* _EXERCISE TASK_:
Return the lines from the one containing "Where should I" through the one containing "Action: click(x=1153, y=38)", inclusive, reproducing them verbatim.

* _MATERIALS PROVIDED_:
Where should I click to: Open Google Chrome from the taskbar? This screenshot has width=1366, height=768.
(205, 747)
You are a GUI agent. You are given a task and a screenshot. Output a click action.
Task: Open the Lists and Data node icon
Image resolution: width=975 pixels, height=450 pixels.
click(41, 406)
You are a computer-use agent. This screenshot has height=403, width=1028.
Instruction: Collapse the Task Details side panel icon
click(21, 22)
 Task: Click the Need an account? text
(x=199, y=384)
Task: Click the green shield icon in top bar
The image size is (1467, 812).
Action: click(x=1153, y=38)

---

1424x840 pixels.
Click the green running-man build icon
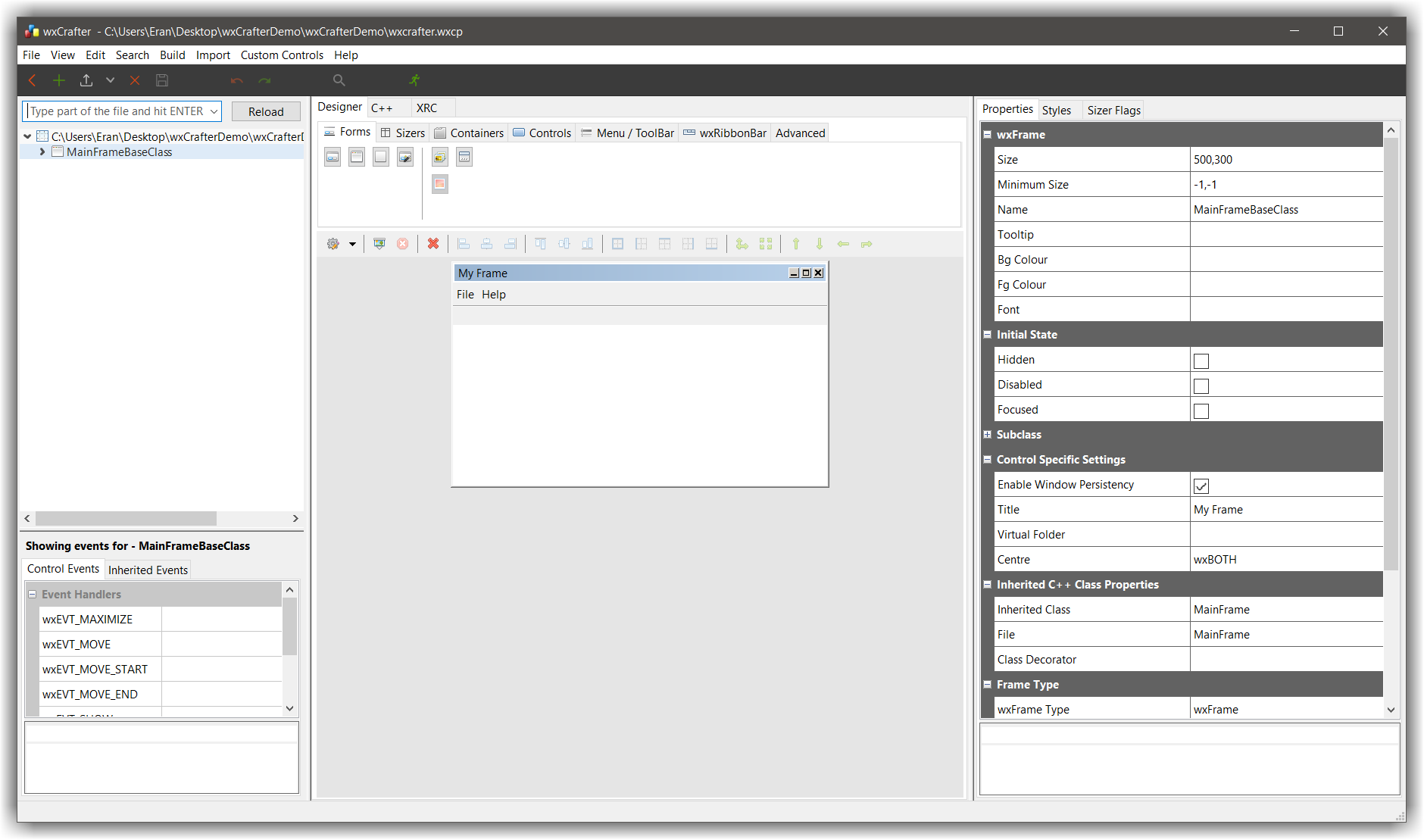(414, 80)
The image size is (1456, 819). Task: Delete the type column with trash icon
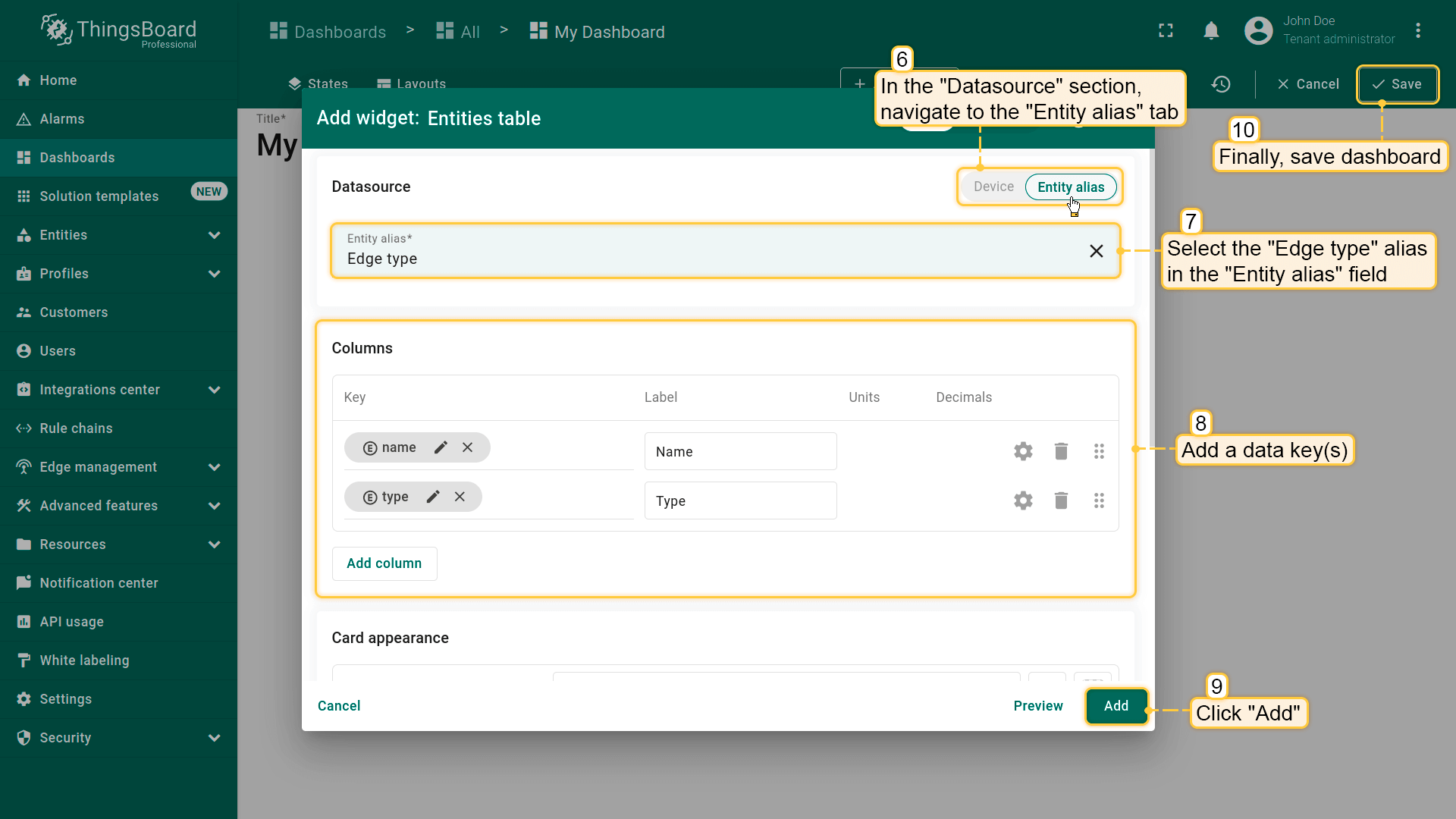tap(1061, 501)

* _THE OUTPUT_:
Where should I click to: Open Google Chrome from the taskbar? This screenshot has width=1366, height=768.
(205, 747)
You are a GUI agent. You are given a task and a screenshot. Output a click action.
Task: Open the Lists and Data node icon
Image resolution: width=975 pixels, height=450 pixels.
click(41, 406)
You are a computer-use agent. This screenshot has height=403, width=1028.
Instruction: Collapse the Task Details side panel icon
click(21, 22)
 Task: Click the Need an account? text
(x=199, y=384)
Task: Click the green shield icon in top bar
The image size is (1467, 812).
Action: click(x=1153, y=38)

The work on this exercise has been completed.